24-25 yaşlarındayken IRA’nın gençlik kolu toplantılarına katıldığı bilinir. Ama o, adının IRA’nın siyasi kolu diyebileceğimiz Sinn Fein (Biz Kendimiz) partisiyle anılmasını ister. 1983’te Sinn Fein’in başkanlığına seçildikten sonra Kuzey İrlanda’nın en büyük milliyetçi partisi Sosyal Demokrat ve İşçi Partisi’nin başkanı John Hume’la işbirliği yaptı. Good Friday Agreement (Hayırlı Cuma Anlaşması) barış müzakerelerinde dönemin İngiltere Başbakanı Blair’in karşısında oturan Kuzey İrlandalılardan biri de Gerry Adams’tır.

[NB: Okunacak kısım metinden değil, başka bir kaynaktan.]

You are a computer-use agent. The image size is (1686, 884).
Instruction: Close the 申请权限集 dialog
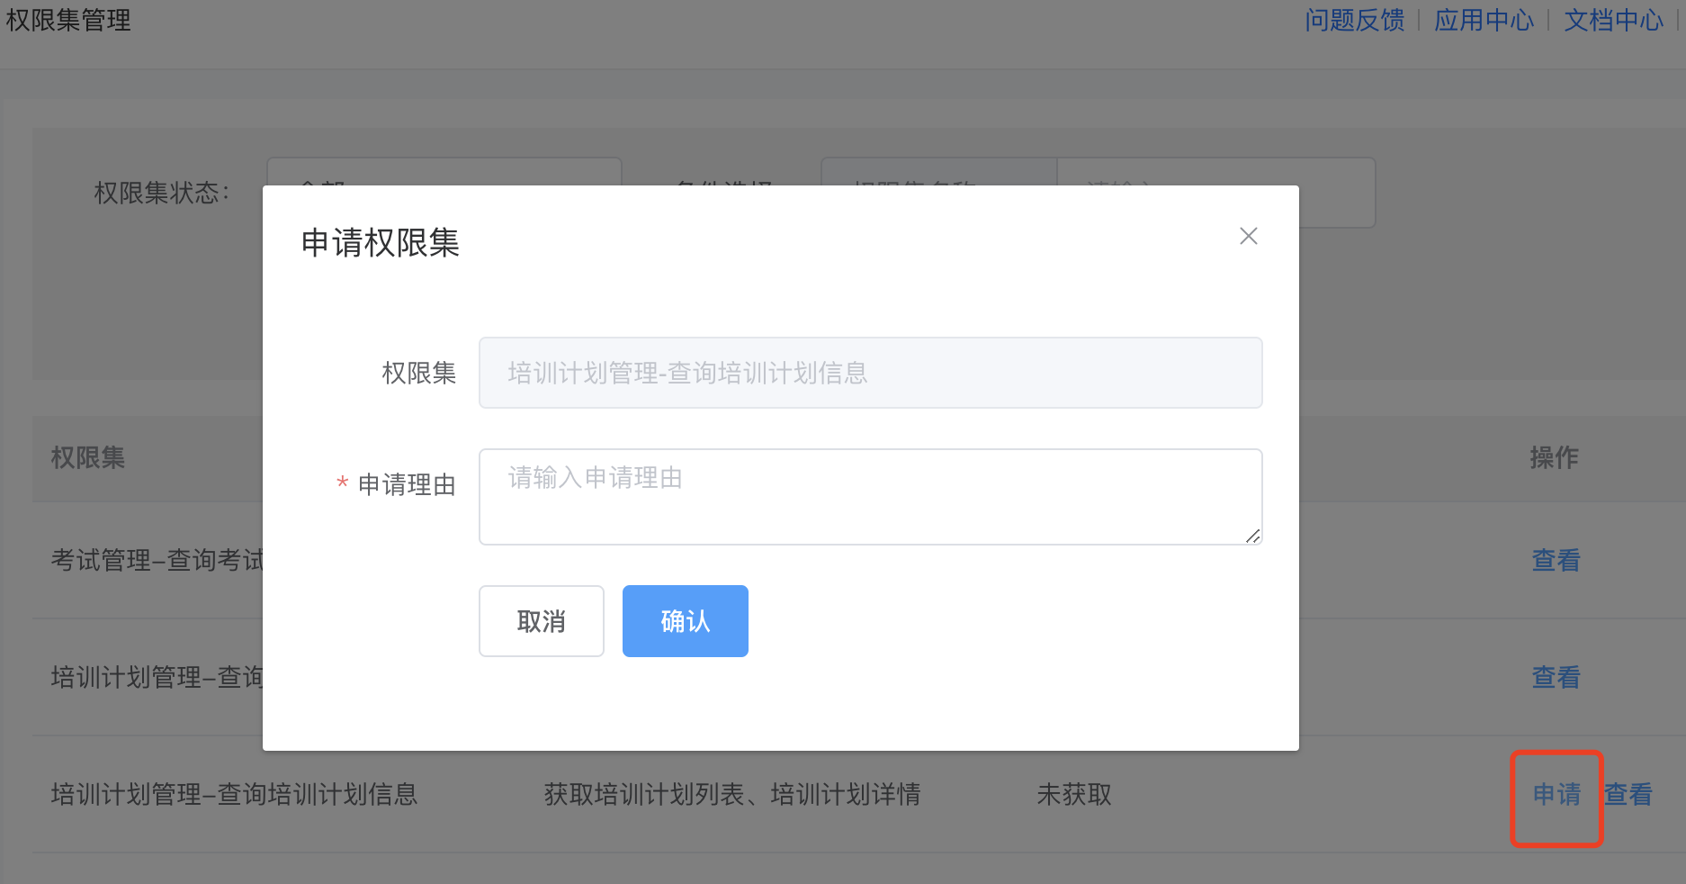tap(1248, 236)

Öyleyse Gerry Adams kimdir? Bir zamanlar İngiliz televizyonlarında sesinin yahut görüntüsünün yayımlanması yasak olan şiddet yanlısı… Bugün dünyada kangrene dönüşmüş her sorunda “Danışalım” denilen deneyimli kriz çözücü… Barış sürecinden hoşnut olmayan ‘Real IRA’nın hedefi.. Gençliğinde ancak sırtını duvara vererek yürüyebildiği Belfast sokaklarında hâlâ korumasız adım atamayan tedirgin bir ruh… Gerry Adams kurban olarak doğdu, kurban olmanın isyanını dünyaya anlattı, sonra affetti ve affedildi ve Barışı getirdi.

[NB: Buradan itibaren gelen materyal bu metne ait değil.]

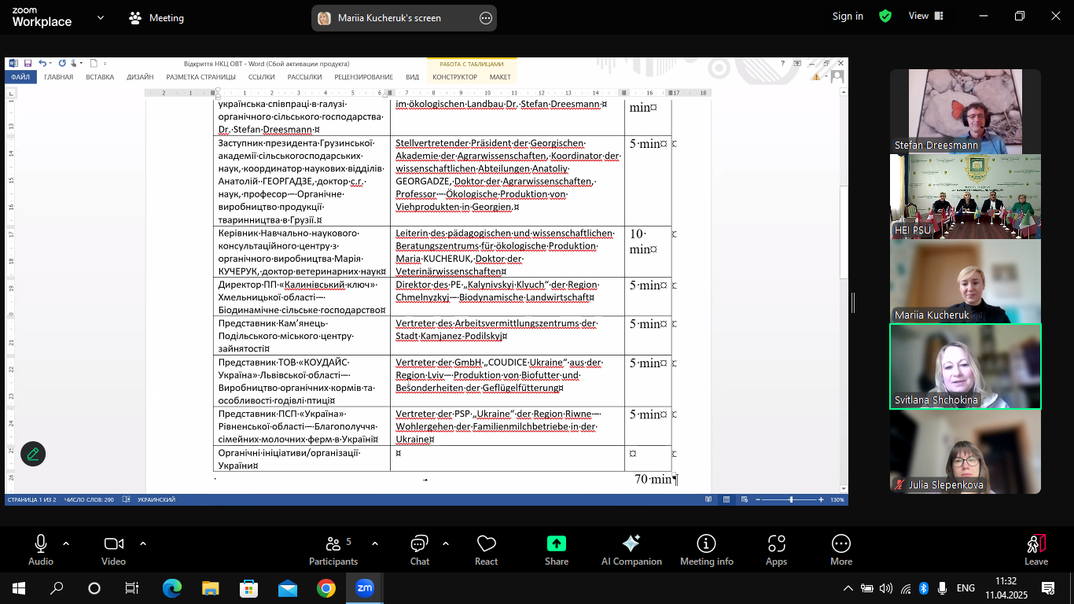The height and width of the screenshot is (604, 1074).
Task: Show Meeting info
Action: tap(706, 544)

‘Silah susunca krizin kilidi açıldı’
Dünyada hiçbir kriz, askeri ya da siyasi sorun birbirinin aynı değildir. Kuzey İrlanda’nın 400 yıllık sorunu bizim Kürt sorunumuza benzer mi? IRA, PKK’nın kardeşi midir? Ya ETA’yla savaşan İspanya, Açeli teröristleri dağdan indiren Endonezya, Türkiye gibi midir? Elbette hayır. Ama iyi bir çözüm örneğinin birçok tavsiyeden daha değerli olduğu da bir gerçek. İngiltere Kuzey İrlanda sorununu, Endonezya Banda Açe’deki 30 yıllık krizi nasıl çözdü? Bir devletle bir terör örgütü masaya oturduğunda ne oldu? Görüşmelerin püf noktası neydi? ETA’nın ateşkes ilan etme sürecinde İspanya neyi doğru yaptı, neyi yanlış yaptı? Kimler ne kadar taviz verdi? Kimler ne kadar affetti? Farklı taşlarla örülse de, kenarda akan manzara bambaşka olsa da gidilen yol aynıdır aslında. Gidilmek istenen yer de. Dünyanın krizleri, doğaları ne kadar başka türlerde olursa olsun vicdanlı insanlar tarafından çözülmeyi bekler. İşte bu yazı dizisinde çözenlerin ve barışa çok yaklaşanların öyküleri var. Onlar nasıl yaptı… Onlar yaptıysa biz de yapabilir miyiz… Cevaplara bugün Kuzey İrlanda ve tabii oranın en önemli lideri Gerry Adams’la başlıyoruz.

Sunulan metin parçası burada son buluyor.